▶ **Listed records**

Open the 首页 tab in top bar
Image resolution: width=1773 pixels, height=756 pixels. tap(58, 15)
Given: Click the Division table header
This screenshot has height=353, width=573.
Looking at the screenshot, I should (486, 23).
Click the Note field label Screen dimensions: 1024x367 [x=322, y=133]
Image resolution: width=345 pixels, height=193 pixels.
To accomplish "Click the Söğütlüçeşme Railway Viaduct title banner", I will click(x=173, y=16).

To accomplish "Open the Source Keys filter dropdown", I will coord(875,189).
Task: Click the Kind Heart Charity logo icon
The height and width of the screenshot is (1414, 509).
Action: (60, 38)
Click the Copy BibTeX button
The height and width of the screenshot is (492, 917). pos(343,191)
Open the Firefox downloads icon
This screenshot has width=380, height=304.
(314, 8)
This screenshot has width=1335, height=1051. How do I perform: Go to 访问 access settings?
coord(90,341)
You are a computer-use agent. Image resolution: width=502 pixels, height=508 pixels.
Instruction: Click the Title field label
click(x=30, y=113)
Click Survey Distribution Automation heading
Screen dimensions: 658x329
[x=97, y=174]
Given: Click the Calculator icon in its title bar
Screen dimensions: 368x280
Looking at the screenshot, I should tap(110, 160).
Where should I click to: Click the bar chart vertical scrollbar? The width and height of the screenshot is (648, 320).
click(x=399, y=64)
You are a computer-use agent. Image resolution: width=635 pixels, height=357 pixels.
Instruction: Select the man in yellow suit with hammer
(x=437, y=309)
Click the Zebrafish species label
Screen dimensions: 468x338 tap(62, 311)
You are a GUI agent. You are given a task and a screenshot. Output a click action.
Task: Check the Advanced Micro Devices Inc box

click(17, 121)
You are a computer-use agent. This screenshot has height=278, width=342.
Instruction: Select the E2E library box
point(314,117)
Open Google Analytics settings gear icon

▶ **How to complete this task**
Among the lines above, repeat exactly those from the line with "Image resolution: width=345" to the line with "Task: Click the Kind Heart Charity logo icon", counting both ends.

▶ **Task result**
Image resolution: width=345 pixels, height=193 pixels.
To accomplish "Click the Söğütlüçeşme Railway Viaduct title banner", I will click(x=173, y=16).

To accomplish "Open the Source Keys filter dropdown", I will coord(875,189).
Task: Click the Kind Heart Charity logo icon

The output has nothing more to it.